Records drawn from a dataset
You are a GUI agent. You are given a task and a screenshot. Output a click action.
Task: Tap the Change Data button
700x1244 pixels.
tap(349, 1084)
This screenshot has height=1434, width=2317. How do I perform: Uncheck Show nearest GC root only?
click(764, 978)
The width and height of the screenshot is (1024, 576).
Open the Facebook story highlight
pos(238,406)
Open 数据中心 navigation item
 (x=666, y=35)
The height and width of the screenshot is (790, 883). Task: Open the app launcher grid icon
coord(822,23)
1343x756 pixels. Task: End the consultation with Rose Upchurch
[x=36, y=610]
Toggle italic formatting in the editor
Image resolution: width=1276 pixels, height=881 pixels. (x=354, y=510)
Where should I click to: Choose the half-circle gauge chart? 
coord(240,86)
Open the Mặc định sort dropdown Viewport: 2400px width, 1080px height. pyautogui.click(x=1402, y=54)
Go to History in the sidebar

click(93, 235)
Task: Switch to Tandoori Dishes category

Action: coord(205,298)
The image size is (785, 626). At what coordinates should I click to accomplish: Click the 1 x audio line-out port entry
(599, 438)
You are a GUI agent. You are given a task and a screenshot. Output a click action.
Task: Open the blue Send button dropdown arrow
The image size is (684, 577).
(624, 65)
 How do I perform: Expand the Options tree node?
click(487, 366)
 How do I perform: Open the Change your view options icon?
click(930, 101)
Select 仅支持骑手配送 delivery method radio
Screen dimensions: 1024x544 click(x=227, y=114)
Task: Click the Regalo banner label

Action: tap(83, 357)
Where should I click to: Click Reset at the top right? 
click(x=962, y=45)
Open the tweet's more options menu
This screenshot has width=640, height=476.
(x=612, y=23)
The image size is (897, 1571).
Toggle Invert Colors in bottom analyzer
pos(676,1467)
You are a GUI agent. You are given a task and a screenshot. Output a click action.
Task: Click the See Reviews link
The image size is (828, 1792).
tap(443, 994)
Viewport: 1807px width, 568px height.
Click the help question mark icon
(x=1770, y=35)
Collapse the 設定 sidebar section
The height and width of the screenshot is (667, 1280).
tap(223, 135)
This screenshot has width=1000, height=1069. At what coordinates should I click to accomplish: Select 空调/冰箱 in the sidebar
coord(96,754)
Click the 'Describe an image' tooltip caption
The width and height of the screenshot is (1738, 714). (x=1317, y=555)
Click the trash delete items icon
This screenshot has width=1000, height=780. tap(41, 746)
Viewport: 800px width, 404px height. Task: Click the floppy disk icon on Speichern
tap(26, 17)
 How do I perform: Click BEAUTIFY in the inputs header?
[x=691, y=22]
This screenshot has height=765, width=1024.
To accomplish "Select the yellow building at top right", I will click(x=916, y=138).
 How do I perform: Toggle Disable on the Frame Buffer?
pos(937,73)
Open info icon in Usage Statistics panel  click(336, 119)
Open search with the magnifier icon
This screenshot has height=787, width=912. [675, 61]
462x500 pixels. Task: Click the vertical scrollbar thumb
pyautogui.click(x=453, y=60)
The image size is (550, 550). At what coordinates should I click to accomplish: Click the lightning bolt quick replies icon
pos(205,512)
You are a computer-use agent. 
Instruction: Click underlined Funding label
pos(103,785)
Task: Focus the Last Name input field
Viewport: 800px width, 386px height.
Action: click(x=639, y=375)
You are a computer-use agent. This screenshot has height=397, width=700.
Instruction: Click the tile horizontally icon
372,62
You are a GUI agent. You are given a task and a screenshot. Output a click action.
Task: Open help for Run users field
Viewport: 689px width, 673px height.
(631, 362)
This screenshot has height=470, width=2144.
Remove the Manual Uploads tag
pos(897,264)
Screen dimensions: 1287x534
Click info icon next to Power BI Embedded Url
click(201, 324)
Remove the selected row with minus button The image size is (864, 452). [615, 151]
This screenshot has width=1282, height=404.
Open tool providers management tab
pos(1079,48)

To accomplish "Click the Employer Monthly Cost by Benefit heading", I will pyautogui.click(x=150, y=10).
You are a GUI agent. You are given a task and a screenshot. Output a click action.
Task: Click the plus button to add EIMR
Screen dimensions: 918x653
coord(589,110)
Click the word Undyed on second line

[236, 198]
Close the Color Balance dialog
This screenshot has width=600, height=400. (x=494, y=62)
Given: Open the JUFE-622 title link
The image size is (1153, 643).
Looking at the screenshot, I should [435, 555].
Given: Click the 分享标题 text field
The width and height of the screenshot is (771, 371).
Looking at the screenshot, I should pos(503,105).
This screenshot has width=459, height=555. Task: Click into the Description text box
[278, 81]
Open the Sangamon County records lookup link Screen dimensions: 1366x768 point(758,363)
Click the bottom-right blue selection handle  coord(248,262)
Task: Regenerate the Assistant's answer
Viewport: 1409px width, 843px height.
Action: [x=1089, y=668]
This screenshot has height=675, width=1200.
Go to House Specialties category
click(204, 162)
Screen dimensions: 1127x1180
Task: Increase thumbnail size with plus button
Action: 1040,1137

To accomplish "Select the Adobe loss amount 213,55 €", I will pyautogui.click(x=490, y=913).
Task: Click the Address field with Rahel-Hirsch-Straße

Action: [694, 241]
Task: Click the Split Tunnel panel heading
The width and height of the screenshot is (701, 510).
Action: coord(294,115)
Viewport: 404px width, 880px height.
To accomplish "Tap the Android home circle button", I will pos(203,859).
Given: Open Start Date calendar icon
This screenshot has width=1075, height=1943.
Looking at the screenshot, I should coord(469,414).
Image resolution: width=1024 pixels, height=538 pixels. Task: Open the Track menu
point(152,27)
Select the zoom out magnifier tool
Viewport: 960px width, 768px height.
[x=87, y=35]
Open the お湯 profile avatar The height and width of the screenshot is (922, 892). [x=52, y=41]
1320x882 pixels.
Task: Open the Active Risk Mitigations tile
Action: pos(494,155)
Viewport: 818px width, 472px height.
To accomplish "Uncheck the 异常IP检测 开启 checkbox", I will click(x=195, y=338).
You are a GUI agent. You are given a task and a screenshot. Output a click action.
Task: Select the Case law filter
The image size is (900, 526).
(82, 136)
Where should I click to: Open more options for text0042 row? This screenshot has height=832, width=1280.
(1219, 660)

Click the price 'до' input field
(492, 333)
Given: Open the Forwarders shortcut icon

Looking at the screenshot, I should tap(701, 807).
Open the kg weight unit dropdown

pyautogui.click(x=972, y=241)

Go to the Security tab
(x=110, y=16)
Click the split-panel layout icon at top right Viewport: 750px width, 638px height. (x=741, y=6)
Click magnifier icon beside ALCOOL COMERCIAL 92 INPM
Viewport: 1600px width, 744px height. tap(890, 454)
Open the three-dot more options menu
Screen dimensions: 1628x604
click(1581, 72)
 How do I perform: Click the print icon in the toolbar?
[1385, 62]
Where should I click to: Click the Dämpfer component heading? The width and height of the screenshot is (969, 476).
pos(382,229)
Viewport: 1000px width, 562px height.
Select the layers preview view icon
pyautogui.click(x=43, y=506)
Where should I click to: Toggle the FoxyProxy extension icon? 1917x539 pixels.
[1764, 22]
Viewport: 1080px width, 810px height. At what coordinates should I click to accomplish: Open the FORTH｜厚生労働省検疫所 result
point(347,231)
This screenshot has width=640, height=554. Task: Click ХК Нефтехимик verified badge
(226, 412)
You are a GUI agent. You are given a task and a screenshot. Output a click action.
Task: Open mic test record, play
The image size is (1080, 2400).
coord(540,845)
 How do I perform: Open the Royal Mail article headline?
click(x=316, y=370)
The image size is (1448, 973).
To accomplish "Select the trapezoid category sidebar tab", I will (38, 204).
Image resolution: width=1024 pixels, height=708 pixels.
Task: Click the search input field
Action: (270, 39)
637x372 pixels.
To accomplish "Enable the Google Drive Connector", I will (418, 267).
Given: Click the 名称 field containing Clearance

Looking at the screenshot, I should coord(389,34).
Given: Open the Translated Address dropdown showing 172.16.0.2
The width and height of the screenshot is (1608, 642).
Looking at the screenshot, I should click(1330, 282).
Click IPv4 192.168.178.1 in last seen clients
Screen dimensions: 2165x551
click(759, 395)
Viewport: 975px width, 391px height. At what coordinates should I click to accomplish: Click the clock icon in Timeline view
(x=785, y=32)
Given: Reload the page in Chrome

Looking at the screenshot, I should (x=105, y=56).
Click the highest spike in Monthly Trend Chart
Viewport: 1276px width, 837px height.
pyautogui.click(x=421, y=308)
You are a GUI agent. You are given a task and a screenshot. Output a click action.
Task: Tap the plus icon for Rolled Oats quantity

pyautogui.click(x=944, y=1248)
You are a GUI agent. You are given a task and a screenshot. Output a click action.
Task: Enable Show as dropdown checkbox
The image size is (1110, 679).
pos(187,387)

▸ **Task description**:
Search the entries for the string "Enable" and collect each line that has it.

▸ **Output**:
To accomplish "Enable the Google Drive Connector", I will (418, 267).
Task: Enable Show as dropdown checkbox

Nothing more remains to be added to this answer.